L'image montre un groupe de quatre hommes dans une pièce intérieure. Ils portent des vêtements traditionnels : des turbans et des vêtements clairs, souvent en coton. Un des hommes, sur la droite, est en train de serrer la main d'un autre homme, tandis que deux autres les regardent avec un air amical. La lumière entre par une fenêtre derrière eux, créant une atmosphère chaleureuse. Les murs sont texturés, avec un éclairage doux, et l'ensemble donne une impression de convivialité et de respect mutuel.
En février 2016, le chef de la Minusma, Mahamat Saleh Annadif, avait rendu visite aux «  familles fondatrices  » de Bamako.
© Minusma

Au Mali, l’honneur de la fondation de la capitale Bamako est revendiqué par les familles Niaré, Touré et Dravé, parées du titre de « familles fondatrices ». Dans Les Familles fondatrices. Une histoire de l’État au Mali (Éd. La Sahélienne, 2023), ouvrage qui trouve son origine dans un travail réalisé au Laboratoire mixte international (LMI) MaCoTer, le journaliste et chercheur Bokar Sangaré (membre du comité éditorial d’Afrique XXI) postule que ces lignées fondatrices sont un produit et un exemple d’une « invention de la tradition » (ou d’une « invention de la modernité par invention de la tradition ») qui sont mobilisés par les dirigeants dans leurs stratégies politiques, et instrumentalisés comme des vecteurs de légitimation du politique. L’auteur montre, à travers divers épisodes, comment le pouvoir y a eu recours afin de « stabiliser » le jeu politique en temps de « crise » depuis la transition démocratique, en 1991, et avec une acuité particulière depuis 2012.

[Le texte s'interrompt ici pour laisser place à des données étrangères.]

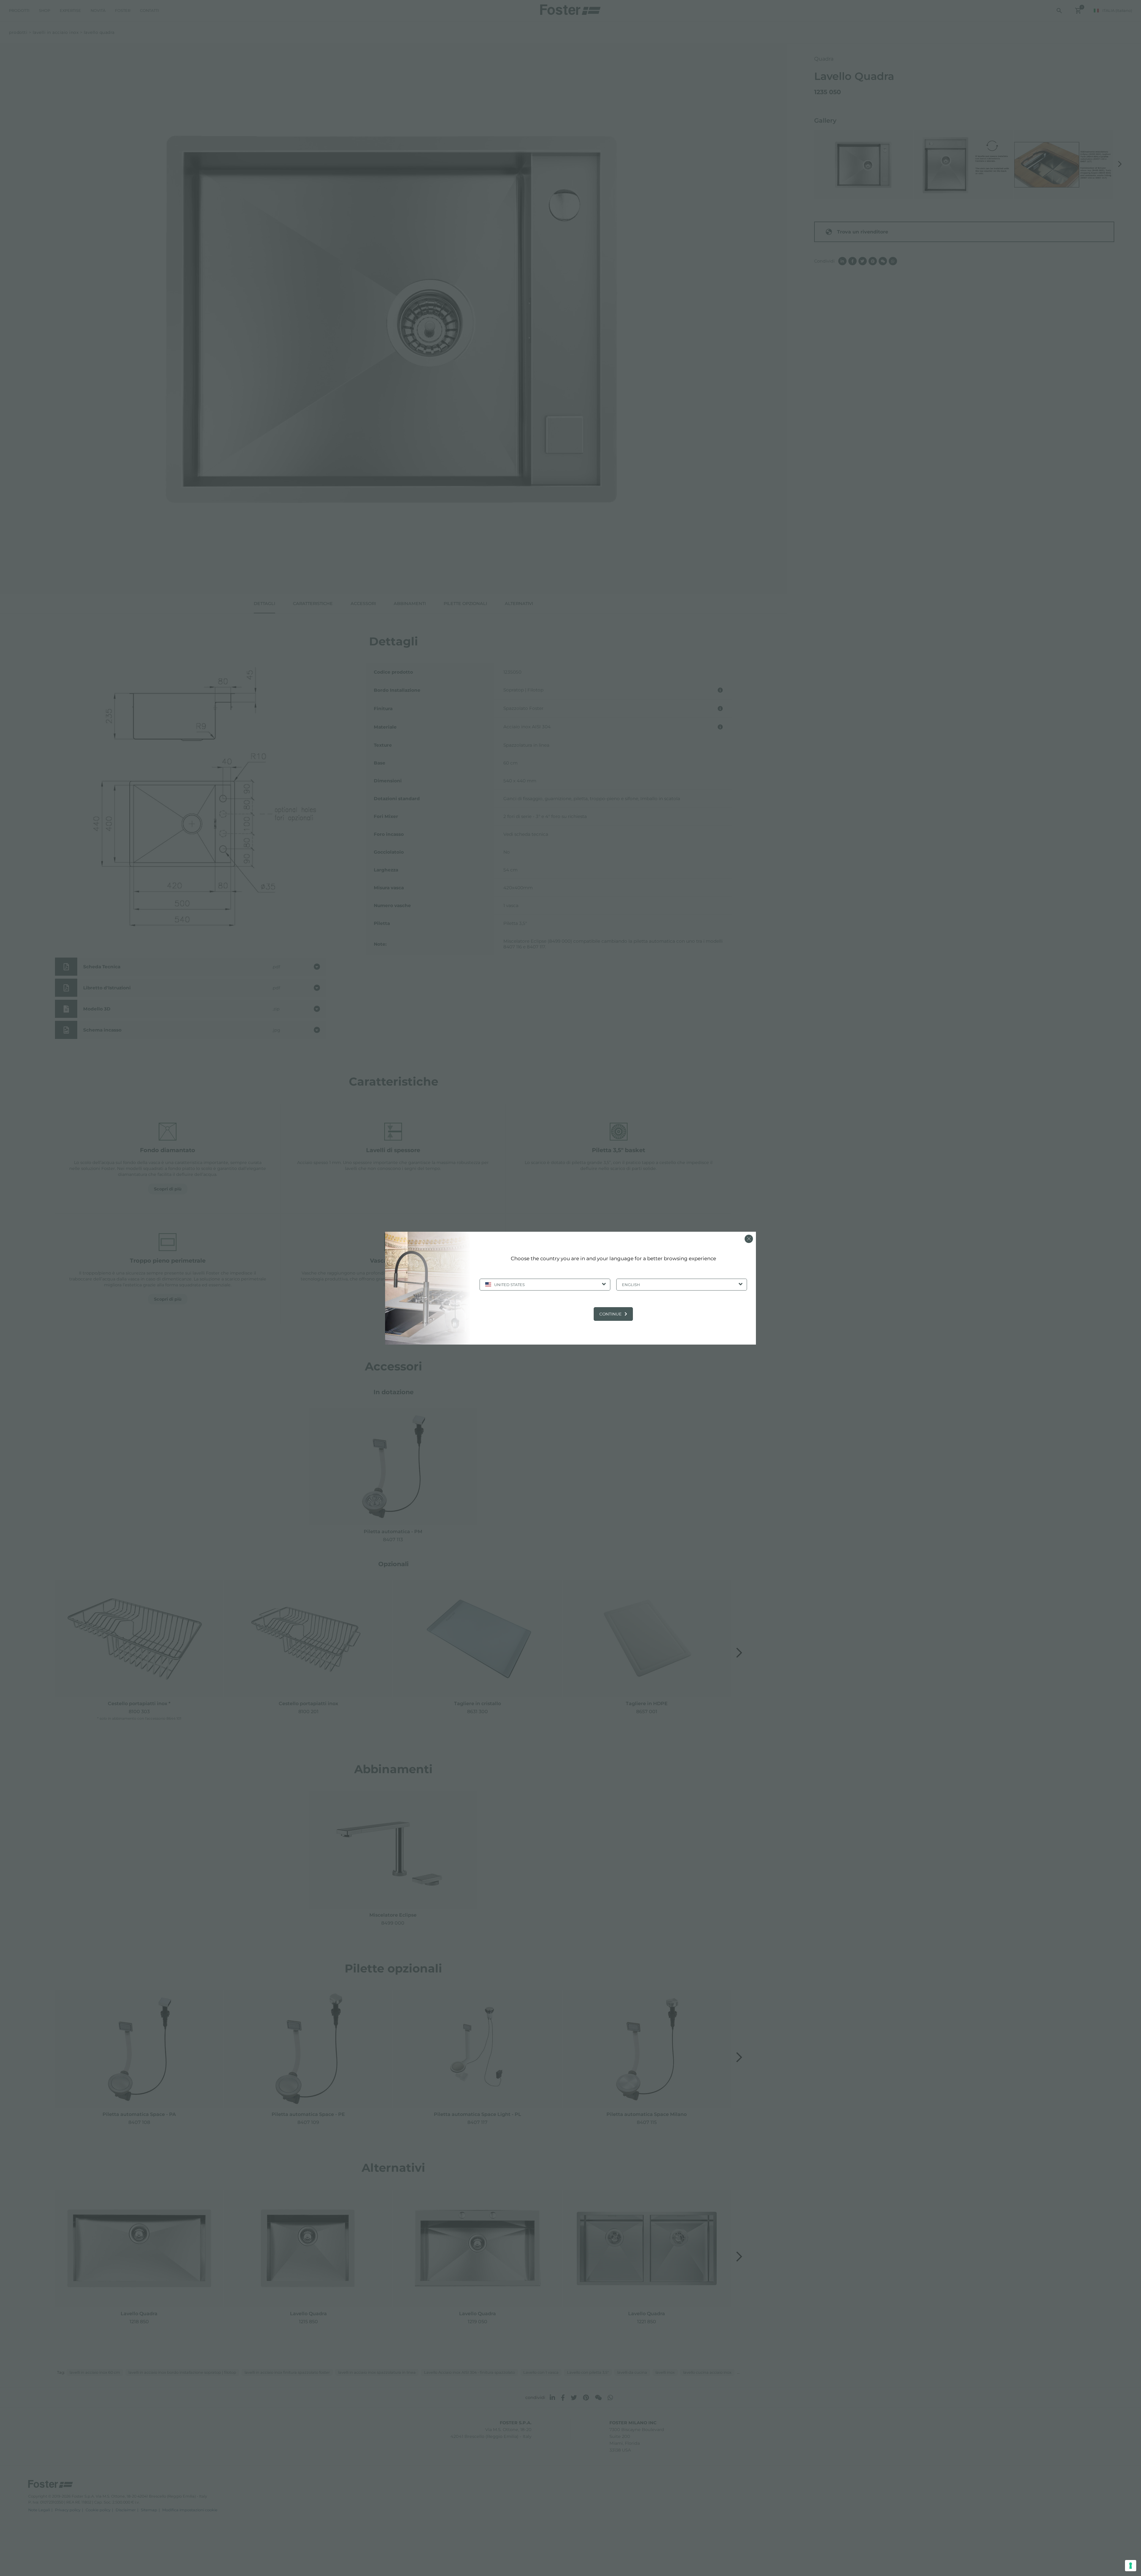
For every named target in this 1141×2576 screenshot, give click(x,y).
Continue (610, 1313)
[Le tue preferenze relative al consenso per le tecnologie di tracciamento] (1130, 2565)
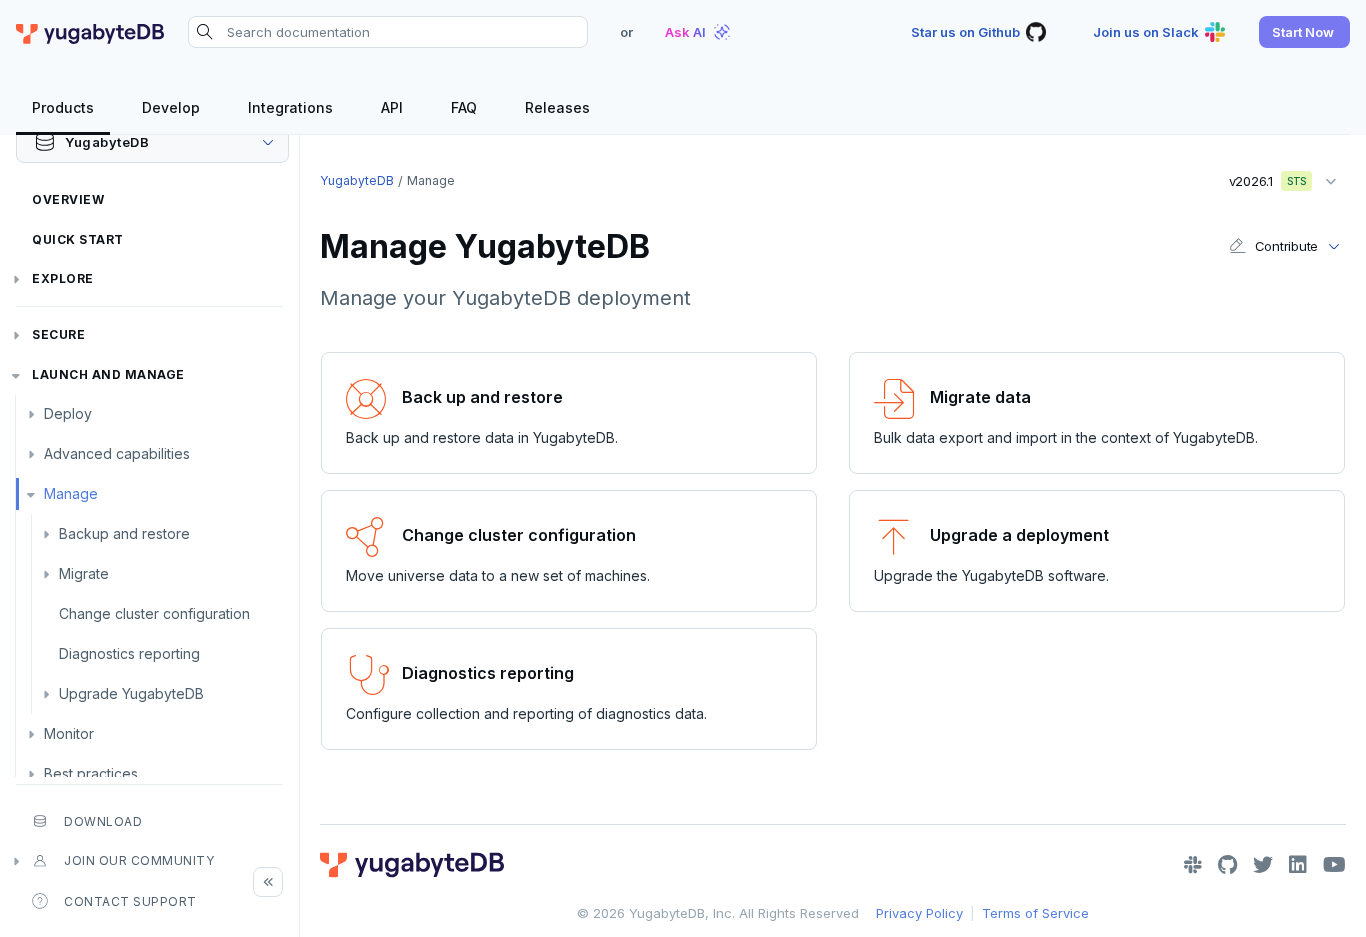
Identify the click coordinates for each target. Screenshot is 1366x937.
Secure (58, 334)
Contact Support (130, 901)
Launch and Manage (108, 374)
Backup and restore (124, 533)
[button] (1304, 32)
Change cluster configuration (154, 613)
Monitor (69, 733)
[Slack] (1193, 865)
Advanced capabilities (117, 453)
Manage (71, 493)
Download (103, 821)
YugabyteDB (357, 180)
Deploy (68, 413)
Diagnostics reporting (129, 653)
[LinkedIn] (1298, 865)
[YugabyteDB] (90, 32)
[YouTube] (1334, 865)
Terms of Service (1035, 913)
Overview (68, 199)
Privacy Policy (919, 913)
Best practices (91, 773)
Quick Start (78, 239)
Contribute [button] (1286, 246)
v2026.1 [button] (1261, 177)
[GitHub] (1227, 865)
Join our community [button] (139, 860)
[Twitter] (1263, 865)
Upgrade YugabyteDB (131, 693)
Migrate (84, 573)
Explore (63, 278)
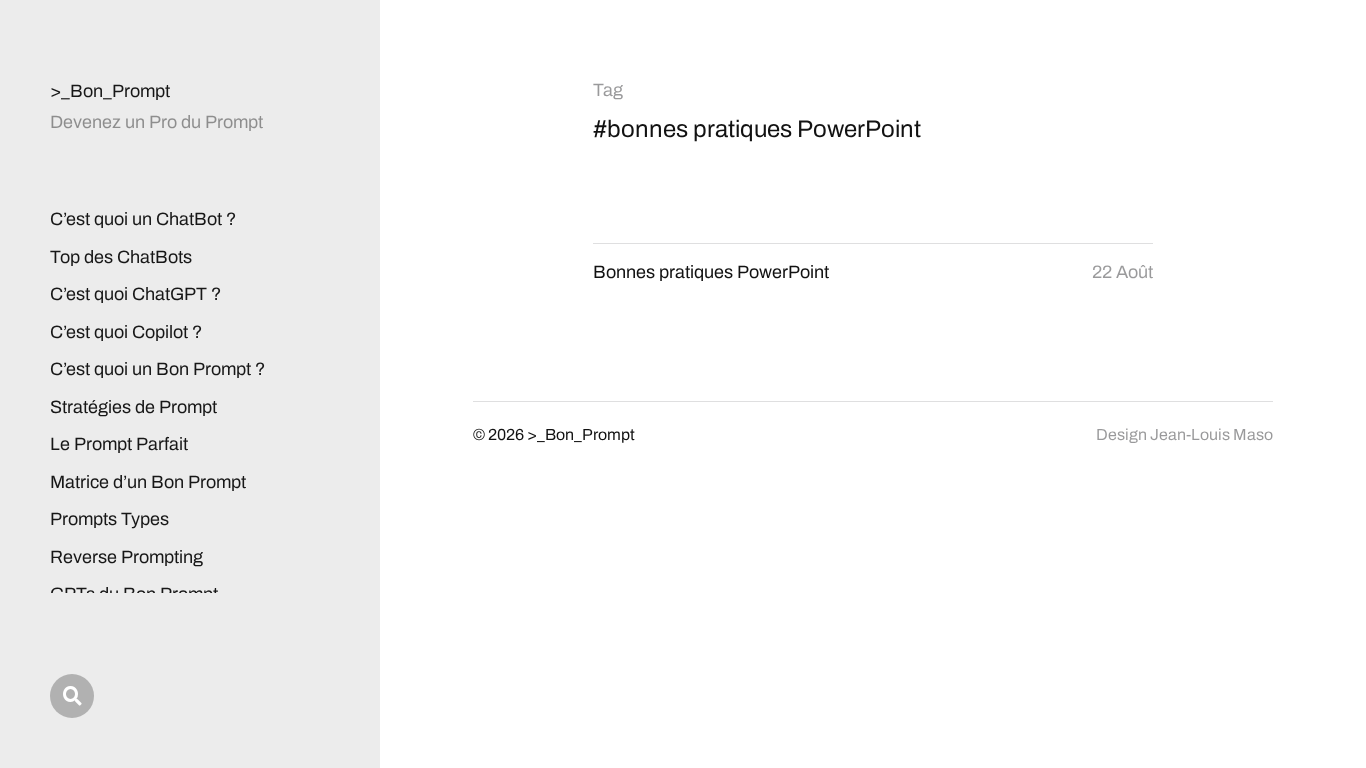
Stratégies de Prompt (133, 407)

Dans la préface, le chercheur Gilles Holder qualifie ce livre de « nécessaire », « dérangeant » et surtout « courageux », car « pour la plupart des Maliens, un tel questionnement sur les “familles fondatrices de Bamako” n’est pas concevable ; le simple fait d’invoquer l’idée de “tradition inventée” à leur propos laisse prévoir, au mieux de la perplexité, au pire un sentiment quasi blasphématoire ». Selon Holder, en s’intéressant à ces familles, Bokar Sangaré questionne « la nature et les logiques para-administratives de l’État profond » : non pas sa gouvernance, ni sa diplomatie, mais « l’État en sa capitale, l’État dans sa légitimité historique, l’État de droit ».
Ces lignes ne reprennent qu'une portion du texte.